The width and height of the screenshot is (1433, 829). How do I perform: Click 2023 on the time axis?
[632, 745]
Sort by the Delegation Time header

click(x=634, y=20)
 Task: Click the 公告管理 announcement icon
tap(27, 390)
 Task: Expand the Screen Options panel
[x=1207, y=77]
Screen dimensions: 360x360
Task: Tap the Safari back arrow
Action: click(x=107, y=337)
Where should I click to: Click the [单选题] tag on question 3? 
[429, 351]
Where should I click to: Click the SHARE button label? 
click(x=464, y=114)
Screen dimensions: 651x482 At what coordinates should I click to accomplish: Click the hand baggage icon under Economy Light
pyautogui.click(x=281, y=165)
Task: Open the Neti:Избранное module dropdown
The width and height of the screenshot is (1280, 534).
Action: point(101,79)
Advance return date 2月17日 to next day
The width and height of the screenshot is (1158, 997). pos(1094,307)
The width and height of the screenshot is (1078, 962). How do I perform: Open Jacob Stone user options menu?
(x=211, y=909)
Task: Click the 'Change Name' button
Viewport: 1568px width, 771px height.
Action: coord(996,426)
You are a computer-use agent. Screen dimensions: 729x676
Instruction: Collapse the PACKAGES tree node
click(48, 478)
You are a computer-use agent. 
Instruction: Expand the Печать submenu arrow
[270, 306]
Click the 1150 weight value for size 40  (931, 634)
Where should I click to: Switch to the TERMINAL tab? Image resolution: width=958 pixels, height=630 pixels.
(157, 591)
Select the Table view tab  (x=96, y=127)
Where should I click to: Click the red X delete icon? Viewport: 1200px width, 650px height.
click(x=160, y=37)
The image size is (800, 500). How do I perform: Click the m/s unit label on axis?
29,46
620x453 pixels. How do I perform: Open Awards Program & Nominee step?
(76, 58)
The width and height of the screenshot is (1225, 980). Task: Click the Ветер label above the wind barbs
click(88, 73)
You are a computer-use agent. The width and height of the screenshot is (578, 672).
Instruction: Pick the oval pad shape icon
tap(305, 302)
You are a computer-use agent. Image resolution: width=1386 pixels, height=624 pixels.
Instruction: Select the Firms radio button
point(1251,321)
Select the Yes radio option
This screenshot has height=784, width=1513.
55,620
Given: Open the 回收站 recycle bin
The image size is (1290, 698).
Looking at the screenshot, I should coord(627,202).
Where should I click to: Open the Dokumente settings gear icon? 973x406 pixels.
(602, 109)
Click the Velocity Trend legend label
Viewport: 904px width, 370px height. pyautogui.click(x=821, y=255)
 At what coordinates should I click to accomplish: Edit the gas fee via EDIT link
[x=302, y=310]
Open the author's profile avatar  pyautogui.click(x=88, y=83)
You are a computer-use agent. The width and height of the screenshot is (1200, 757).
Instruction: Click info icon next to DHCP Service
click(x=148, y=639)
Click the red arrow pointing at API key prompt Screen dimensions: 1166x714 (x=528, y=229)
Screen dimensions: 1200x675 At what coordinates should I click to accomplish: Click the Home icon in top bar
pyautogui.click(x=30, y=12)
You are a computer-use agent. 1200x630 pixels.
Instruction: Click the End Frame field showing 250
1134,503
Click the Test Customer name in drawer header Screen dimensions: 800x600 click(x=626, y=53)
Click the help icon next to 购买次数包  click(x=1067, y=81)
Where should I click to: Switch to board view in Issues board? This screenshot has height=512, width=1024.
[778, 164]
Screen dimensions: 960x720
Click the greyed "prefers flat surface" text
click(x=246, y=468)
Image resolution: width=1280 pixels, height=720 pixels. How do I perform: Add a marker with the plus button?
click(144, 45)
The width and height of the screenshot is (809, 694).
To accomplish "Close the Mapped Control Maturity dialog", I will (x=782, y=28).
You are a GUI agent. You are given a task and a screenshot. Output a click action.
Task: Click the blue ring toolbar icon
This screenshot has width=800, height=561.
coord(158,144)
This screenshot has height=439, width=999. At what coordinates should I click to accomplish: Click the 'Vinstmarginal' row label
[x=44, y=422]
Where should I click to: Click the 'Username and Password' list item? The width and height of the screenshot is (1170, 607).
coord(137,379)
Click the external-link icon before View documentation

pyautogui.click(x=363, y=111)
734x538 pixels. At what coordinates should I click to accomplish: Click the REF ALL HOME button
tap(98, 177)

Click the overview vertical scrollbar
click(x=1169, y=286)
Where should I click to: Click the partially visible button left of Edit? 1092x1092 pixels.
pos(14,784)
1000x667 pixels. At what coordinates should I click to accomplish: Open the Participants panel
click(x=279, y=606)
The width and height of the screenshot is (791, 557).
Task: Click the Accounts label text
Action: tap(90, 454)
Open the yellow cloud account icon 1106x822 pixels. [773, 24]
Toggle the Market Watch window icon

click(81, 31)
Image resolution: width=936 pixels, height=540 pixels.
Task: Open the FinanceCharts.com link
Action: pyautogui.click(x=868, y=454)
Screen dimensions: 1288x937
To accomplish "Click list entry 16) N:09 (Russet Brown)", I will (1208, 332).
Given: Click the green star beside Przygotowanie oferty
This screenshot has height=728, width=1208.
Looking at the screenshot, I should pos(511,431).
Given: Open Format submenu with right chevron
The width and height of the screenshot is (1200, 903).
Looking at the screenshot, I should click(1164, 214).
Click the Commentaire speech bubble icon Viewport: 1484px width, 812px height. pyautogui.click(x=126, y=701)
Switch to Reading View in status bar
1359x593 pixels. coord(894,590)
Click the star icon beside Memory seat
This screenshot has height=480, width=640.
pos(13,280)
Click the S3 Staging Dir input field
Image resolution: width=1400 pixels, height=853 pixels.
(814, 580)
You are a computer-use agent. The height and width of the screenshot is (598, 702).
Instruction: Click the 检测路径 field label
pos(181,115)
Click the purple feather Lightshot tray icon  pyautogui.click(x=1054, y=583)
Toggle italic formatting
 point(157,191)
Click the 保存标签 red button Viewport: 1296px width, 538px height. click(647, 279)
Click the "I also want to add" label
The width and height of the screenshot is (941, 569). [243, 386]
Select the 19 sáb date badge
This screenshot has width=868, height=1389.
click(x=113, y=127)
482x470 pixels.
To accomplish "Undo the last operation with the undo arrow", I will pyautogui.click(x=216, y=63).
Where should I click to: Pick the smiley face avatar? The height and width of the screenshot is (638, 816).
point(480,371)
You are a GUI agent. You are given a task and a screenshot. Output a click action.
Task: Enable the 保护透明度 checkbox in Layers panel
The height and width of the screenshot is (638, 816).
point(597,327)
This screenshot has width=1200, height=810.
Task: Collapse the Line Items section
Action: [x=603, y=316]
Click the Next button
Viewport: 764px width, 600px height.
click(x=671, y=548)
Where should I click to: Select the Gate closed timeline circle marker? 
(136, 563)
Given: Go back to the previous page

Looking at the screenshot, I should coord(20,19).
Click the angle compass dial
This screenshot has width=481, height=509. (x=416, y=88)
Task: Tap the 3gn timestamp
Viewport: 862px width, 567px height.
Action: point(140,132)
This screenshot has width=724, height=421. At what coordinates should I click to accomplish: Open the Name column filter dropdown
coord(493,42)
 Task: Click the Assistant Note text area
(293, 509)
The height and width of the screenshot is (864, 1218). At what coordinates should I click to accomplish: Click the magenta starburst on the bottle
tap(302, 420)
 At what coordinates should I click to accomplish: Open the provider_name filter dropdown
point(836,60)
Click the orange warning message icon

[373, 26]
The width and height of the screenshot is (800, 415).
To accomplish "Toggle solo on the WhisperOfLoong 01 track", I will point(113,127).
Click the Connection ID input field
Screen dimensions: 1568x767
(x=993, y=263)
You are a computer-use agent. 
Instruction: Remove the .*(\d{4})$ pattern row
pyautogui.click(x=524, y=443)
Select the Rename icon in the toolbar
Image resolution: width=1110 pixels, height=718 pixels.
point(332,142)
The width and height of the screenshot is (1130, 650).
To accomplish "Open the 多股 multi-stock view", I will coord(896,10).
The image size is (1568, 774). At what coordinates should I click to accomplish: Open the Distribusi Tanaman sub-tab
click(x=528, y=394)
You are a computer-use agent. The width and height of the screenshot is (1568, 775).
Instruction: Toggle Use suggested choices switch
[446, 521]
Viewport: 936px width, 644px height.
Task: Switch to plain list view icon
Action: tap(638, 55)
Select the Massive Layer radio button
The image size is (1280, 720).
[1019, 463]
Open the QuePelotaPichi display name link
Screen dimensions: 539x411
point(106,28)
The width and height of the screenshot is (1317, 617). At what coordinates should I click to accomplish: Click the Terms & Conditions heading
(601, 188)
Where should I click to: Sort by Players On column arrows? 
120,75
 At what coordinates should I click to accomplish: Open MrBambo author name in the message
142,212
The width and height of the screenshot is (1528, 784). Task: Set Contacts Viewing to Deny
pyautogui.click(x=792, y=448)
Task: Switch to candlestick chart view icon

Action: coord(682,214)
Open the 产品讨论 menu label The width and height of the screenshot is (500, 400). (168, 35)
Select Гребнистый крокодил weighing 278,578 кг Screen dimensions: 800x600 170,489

────────────────────────────────────────

- _Description of the task_:
Return every line of the listing that has the word "computer" in it.

- _Task result_:
You are a computer-use agent. Screen dimensions: 729x676
You are a computer-use agent. 
You are a computer-use agent. The width and height of the screenshot is (578, 672).
You are a computer-use agent. Image resolution: width=1386 pixels, height=624 pixels.
You are a computer-use agent. The width and height of the screenshot is (1200, 757).
You are a computer-use agent. 1200x630 pixels.
You are a computer-use agent. The height and width of the screenshot is (598, 702).
You are a computer-use agent. 
You are a computer-use agent. The width and height of the screenshot is (1568, 775).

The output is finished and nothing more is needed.